Le Livre de Poche, 2020, Calmann-Levy, 2019

Fin de lecture 15 avril 2020

Sélection 2020 Prix des lecteurs du Livre de Poche, mois d’avril.

Huitième livre lu dans le cadre du jury.

David est un écrivain reconnu. Son éditeur, Samuel, est un ami d’enfance. Un très bon ami, même.

Car ils ont passé tous les deux leurs vacances dans le centre appartenant à la société qui employait leurs parents.

Jusqu’à la disparition, en 1986, d’une petite fille, Julie, dont ils avaient fait la connaissance sur la plage.

Aux prémices d’un amour d’enfance ont

succédé les regrets. Car nul n’a jamais su ce qu’il était advenu de l’enfant.

Mais trente ans plus tard, David et Samuel reçoivent chacun un manuscrit, relatant leur partie de l’histoire de cette année maudite.
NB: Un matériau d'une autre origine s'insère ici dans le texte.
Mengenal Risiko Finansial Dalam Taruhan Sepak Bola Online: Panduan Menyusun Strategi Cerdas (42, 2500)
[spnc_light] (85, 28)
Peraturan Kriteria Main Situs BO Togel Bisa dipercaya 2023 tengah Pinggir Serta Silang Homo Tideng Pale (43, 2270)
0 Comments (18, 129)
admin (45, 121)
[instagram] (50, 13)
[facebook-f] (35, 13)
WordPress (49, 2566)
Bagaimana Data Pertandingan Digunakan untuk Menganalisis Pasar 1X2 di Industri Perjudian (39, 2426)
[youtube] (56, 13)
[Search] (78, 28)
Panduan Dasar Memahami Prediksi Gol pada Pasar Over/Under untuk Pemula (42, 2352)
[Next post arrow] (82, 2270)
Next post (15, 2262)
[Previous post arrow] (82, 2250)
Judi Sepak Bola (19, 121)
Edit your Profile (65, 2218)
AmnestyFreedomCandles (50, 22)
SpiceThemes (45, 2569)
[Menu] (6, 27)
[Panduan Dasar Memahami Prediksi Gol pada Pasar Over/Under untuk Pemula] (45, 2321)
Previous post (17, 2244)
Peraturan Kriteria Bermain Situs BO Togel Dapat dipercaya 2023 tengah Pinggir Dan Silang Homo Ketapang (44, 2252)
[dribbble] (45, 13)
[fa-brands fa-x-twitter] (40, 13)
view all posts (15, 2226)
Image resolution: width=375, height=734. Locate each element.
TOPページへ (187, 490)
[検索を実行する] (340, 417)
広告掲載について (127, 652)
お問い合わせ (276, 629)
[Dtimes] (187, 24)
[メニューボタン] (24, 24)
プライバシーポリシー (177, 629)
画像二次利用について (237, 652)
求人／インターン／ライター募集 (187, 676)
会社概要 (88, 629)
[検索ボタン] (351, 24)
Ils essaient de trouver le mystérieux auteur des envois, ainsi que le troisième larron qui semble également être impliqué. Car ils sont identifiés par leur mystérieux expéditeur comme le sourd, le muet et l’aveugle, que les fantômes de leur passé commun viennent hanter.
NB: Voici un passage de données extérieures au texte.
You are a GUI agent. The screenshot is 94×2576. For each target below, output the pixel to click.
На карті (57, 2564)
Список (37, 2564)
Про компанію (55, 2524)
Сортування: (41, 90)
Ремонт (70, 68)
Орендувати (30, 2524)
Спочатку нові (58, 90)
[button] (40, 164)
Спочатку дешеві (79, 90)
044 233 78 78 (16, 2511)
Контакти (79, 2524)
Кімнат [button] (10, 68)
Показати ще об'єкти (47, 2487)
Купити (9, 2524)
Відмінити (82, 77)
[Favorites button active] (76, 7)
Cela devient vite une obsession pour David, qui délaisse son travail et sa compagne pour se replonger dans le passé. Il doit se presser, car le dénouement interviendra à la lecture du fameux « douzième chapitre ».
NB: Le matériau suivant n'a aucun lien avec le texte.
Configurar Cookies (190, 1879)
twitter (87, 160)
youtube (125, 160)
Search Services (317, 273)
C’est le premier livre de Jérôme Loubry que je lis, et si je conviens que la construction peut être intéressante, j’ai très rapidement trouvé les tenants et aboutissants de l’histoire, qui ne m’a donc plus passionnée. Le début était prometteur, mais comme j’avais deviné la suite, j’ai avancé très vite pour vérifier quelques détails.

Peut-être la faute à de trop nombreuses lectures de polars/thrillers qui me font chercher – et quelquefois trouver – midi à quatorze heures… Cela ne restera donc pas un souvenir impérissable pour moi, mais pourrait intéresser des lecteurs moins « aguerris ».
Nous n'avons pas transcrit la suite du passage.